──────── PROVIDED PASSAGE

The DataDome solution uses Apache Flink for real-time event analysis in order to detect new threats, and Elasticsearch to store requests from all our customers’ visitors. We receive these requests from our customers’ web servers, and use them to provide bot traffic statistics, feedback loops, business insights and bot attack details in the user dashboard.
A few numbers: our cluster stores more than 150TB of data, 15 trillion of events in 60 billion documents , spread in 3 000 indexes and 15 000 shards over 80 nodes. Each document stores 250 events in a seperate field.
Each day, during peak charge, our Elasticsearch cluster writes more than 200 000 documents per second and has a search rate of more than 20 000 requests per second.
Our indexes are daily based, and we have one index per customer in order to provide a logical separation of the data.

Our sharding policy challenge

One year ago, our cluster was composed of 30 dedicated servers split in a hot-warm architecture. Our hot layer was composed of 15 servers with CPUs with 20 threads and 5 SSD disks in RAID0, while our warm layer was composed of 15 servers with lower CPUs in order to reduce the cost because the data inside the warm layer are less requested.
We provide up to 30 days of data retention to our customers. The first seven days of data were stored in the hot layer, and the rest in the warm layer.
A common best practice is to keep a shard size of around 50GB. As described above, we have dedicated indexes for each customer, but all our customers do not have the same workload. Our biggest customers write tens of thousands of documents per second, while our smallest write a few hundreds. Furthermore, we must constantly adapt the number of shards to the evolution of our customers’ traffic, in order to respect this best practice of 50GB per shard.
In order to resolve this issue, we introduced a job which runs each day in order to update the mapping template and create the index for the day of tomorrow, with the right number of shards according to the number of hits our customer received the previous day. Since we know that one document indexed weighs around 1000 bytes, we can predict the number of shards we need for each index in order to respect the best practice of 50 GB per shard.

────────────────
──────── RECORDED INFORMATION

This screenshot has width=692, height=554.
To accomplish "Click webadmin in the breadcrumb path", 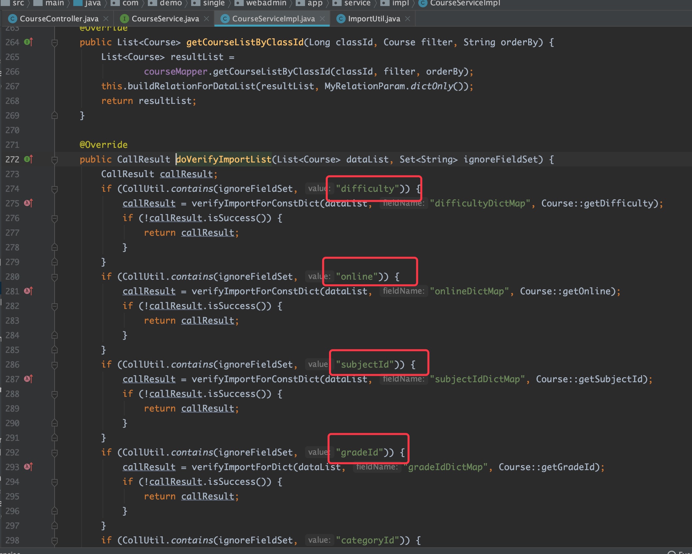I will (266, 3).

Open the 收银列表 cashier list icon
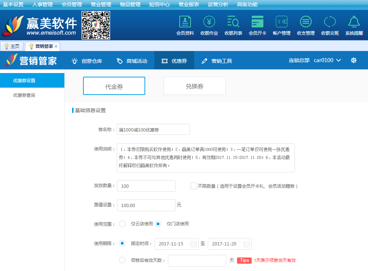click(233, 22)
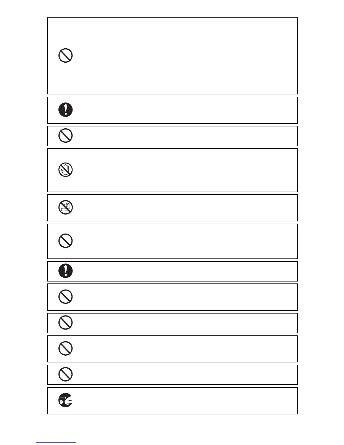Click the do-not-touch hand symbol
Screen dimensions: 344x445
pyautogui.click(x=65, y=170)
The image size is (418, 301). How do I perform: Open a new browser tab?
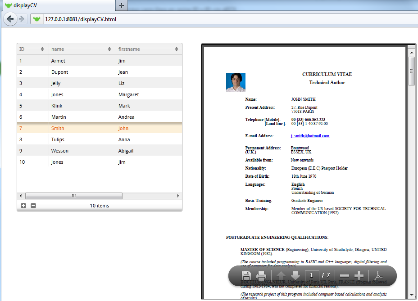coord(122,5)
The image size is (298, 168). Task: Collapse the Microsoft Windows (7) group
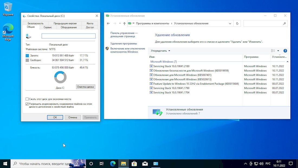[x=287, y=62]
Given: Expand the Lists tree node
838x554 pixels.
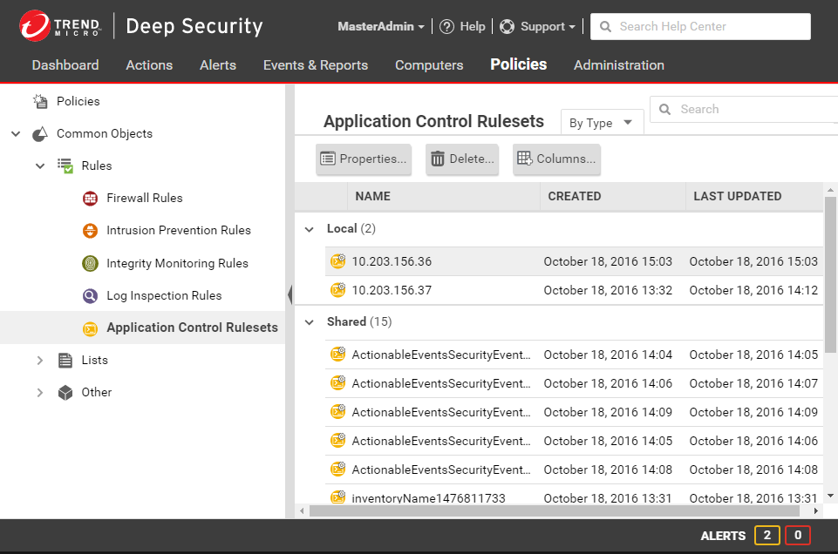Looking at the screenshot, I should 40,361.
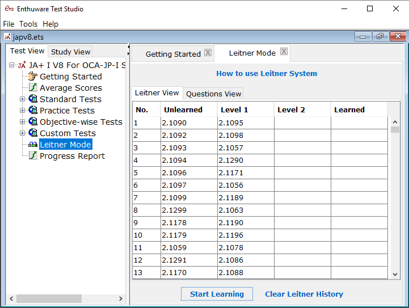Screen dimensions: 409x308
Task: Click the Leitner Mode tree icon
Action: [33, 145]
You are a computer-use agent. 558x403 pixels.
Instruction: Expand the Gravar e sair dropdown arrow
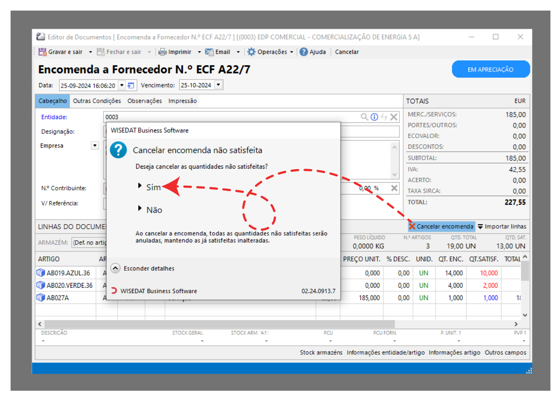click(x=90, y=52)
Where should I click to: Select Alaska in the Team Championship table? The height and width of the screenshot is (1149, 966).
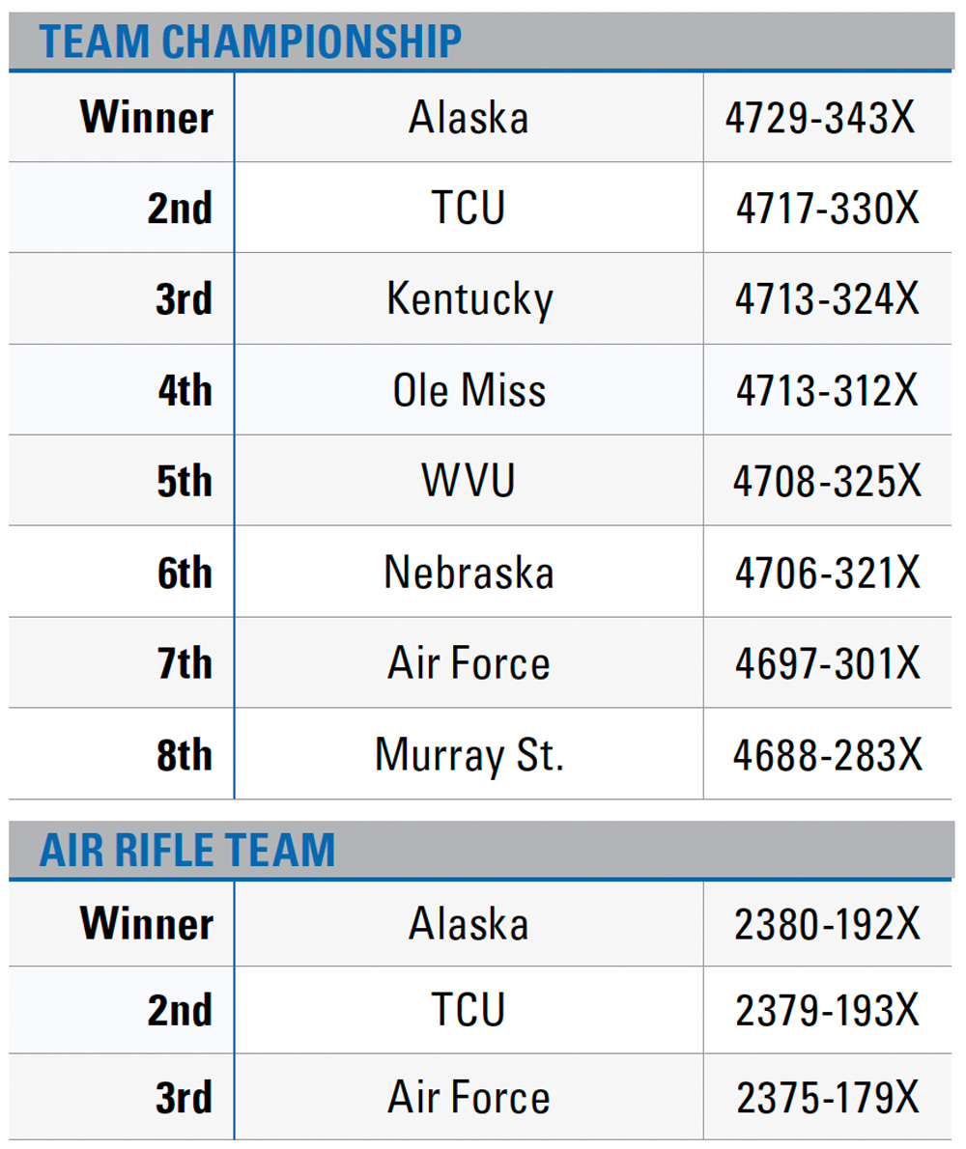click(469, 117)
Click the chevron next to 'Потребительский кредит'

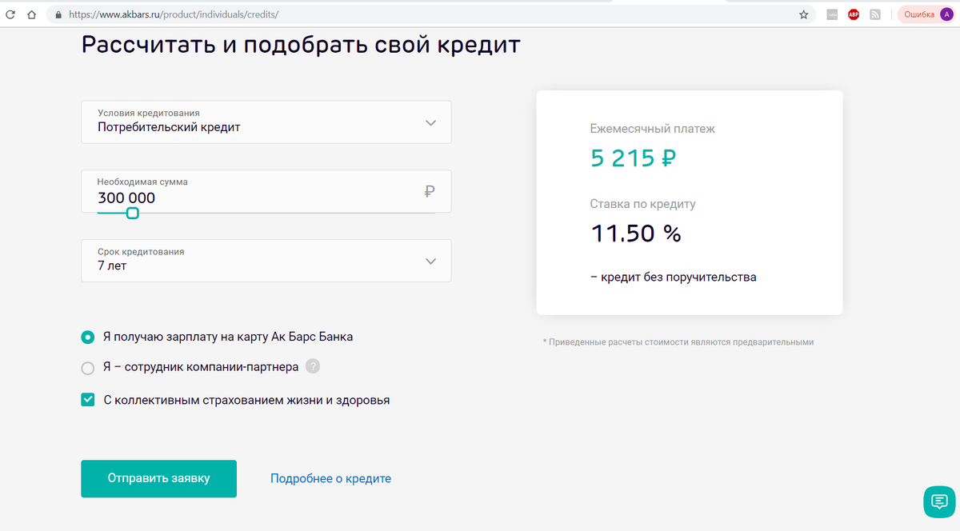[430, 122]
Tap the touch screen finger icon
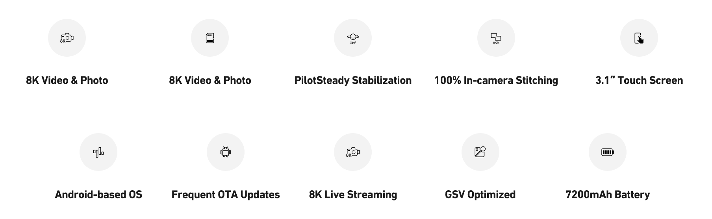 click(639, 38)
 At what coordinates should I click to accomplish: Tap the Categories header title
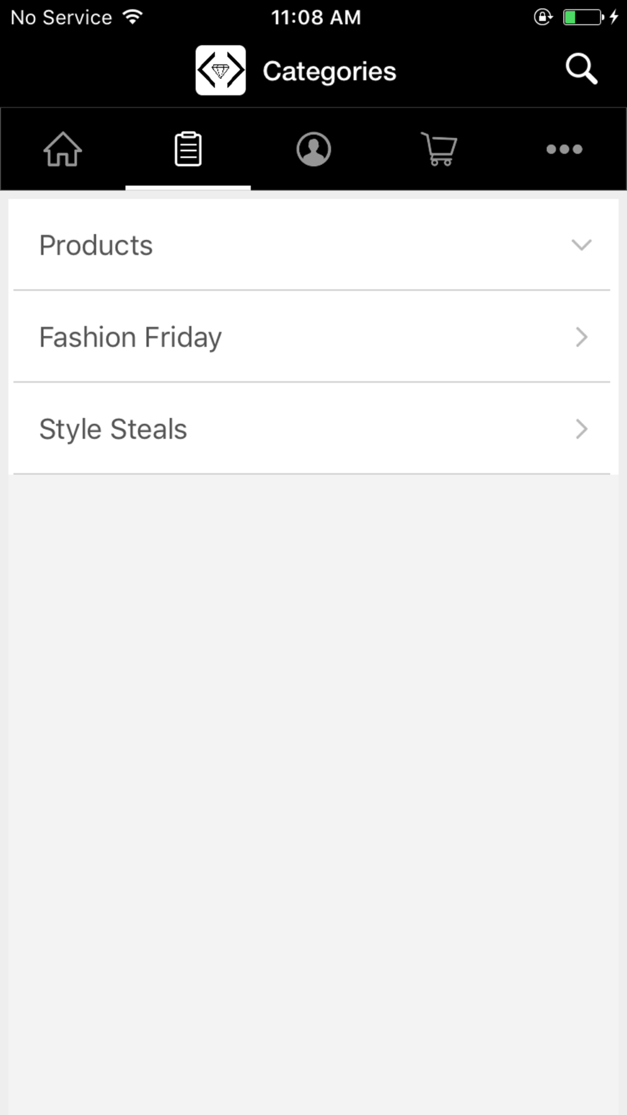(x=329, y=71)
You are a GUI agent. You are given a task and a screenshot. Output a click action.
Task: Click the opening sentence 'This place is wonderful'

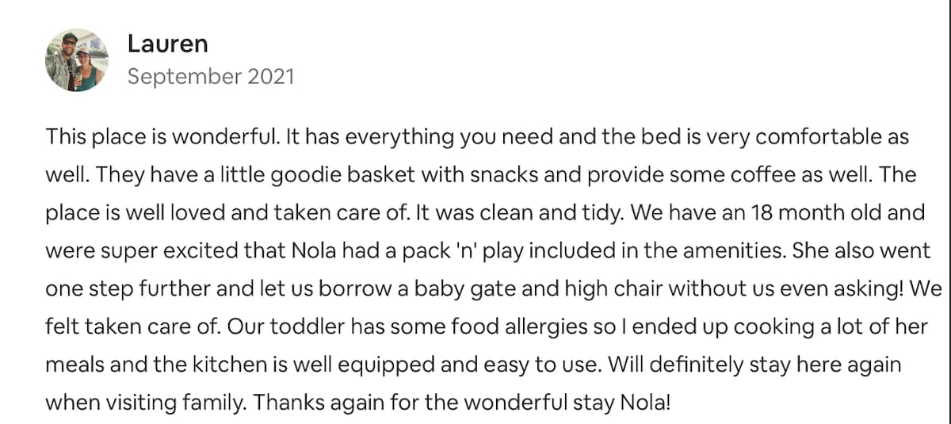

────────────────

**TASKS FOR THIS EXERCISE:**
1. In the DataDome Elasticsearch text, how many days of data did the hot layer hold?
2. Turn the paragraph in the DataDome Elasticsearch text that begins "One year ago, our cluster was composed" into a short bulleted list that keeps its main facts.
3. Carry on the DataDome Elasticsearch text from its last sentence.

**RESULTS BY TASK:**
1. The first seven days.

2.
- A year ago the cluster had 30 dedicated servers in a hot-warm architecture.
- Hot layer: 15 servers, each with CPUs that have 20 threads and 5 SSD disks in RAID0.
- Warm layer: 15 servers with lower CPUs. This cuts cost, since its data is requested less often.

3.
If we put a document inside a nonexisting index, the document will trigger the creation of the index. However, due to the design of our daily based index, this can cause some trouble to our cluster (yellow status, unassigned shards…), because we have a lot of throughput and the master nodes need to allocate the shards to the nodes at the same time (around midnight). 
Thanks to our job, however, we can create the index in advance (one day before) and avoid these issues.
In the example below, our index pattern is “index_clientID_date”
sharding policy challenge
With this sharding policy, we had almost 72 shards for our largest customer and only 1 shard for our smaller customers.
With the constant flow of new customers using our solution, our cluster became over-sharded and we experienced a decrease in performance, both in read and write. We also saw a significant increase in load average on our data nodes.
We therefore did a benchmark for some search and write requests, and found that the more our shards grew during the day, the more our search and write performances decreased. In the evenings, when we have a spike of traffic and the shards are bigger than in the morning, our Elasticsearch performance was particularly poor. 
Whenever a node had trouble and went down, our cluster suffered, because relocating a big index (72 shards of 50GB) costs a lot in write threads, io disk, CPU and bandwidth, especially during writes.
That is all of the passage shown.